Boundless

“Search the apartment,” Asael says, an untroubled calm to his voice, like still water on the lake, which doesn’t reveal the turmoil under the surface. “Look in all the nooks and crannies. I believe the baby is here, somewhere.”


I hear people moving away from us, down the hall, and then the noise of tossing furniture and breaking glass. Anna starts to whisper to herself, soft and desperate, something that I vaguely recognize as the Lord’s Prayer.

We should do something, I send to Christian.

He shakes his head again. We’re outnumbered. There are two full angels, Clara, and your dad said we wouldn’t be able to beat even one of them in a head-to-head fight. Then add in a few what I am betting are Triplare. We wouldn’t stand a chance in there.

I bite my lip. But we have to help Angela.

He shakes his head. We should figure out where Web is. That’s what Angela would want us to do, he says. I can feel his desire to run away, the way he’s been conditioned to in this situation, and I can feel his fear, almost panic at this point, rising in him. He’s not afraid for himself.

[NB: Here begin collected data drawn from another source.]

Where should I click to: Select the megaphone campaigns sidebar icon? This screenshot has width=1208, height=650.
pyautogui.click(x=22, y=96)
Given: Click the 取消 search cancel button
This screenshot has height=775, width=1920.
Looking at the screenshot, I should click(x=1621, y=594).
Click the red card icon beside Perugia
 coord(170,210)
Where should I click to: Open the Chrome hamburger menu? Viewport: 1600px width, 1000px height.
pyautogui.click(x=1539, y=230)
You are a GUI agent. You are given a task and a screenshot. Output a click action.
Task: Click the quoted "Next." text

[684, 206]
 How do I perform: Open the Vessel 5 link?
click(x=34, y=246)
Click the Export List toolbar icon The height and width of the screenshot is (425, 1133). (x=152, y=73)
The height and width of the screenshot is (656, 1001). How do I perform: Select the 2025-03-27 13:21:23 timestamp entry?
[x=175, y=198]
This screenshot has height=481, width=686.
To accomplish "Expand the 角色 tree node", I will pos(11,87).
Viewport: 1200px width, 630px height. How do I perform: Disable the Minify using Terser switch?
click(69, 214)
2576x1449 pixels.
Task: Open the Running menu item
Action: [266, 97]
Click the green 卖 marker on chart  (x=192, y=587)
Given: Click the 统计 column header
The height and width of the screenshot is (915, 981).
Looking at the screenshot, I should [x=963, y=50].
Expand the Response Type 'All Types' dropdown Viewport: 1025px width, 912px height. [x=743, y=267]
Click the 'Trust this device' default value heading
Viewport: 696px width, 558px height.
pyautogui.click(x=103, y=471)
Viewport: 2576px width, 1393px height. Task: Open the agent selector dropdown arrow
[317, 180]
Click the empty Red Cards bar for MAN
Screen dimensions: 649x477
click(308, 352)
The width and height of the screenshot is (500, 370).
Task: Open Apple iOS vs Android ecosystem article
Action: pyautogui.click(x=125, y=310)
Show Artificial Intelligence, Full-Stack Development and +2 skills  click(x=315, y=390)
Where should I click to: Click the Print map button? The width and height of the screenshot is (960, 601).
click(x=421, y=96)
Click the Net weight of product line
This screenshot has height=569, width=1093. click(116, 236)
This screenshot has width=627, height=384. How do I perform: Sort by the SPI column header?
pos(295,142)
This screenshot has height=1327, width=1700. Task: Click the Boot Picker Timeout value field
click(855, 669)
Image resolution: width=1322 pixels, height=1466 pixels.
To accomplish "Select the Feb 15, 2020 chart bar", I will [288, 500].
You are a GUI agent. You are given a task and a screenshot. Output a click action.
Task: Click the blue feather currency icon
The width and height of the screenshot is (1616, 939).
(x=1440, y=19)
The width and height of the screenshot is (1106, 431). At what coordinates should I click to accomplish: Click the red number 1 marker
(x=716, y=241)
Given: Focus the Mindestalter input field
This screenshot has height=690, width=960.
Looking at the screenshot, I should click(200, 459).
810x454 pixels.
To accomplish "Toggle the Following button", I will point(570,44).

He’s afraid for me. He wants to put me in his truck and drive far away from here. He knows if we stay it will all play out like his vision, which ends with me covered in blood, staring up at him with glassy eyes. He can’t let that happen.

Now it’s my turn to shake my head. We can’t just leave Angela.

“He’s not here. I told you,” Angela says.

“You are mine,” Asael says in a harder voice, starting to lose patience. The floor creaks under his weight as he takes a step toward her. “You are blood of my blood, flesh of my flesh, and that baby belongs to me as well. The seventh is mine. I will have it.”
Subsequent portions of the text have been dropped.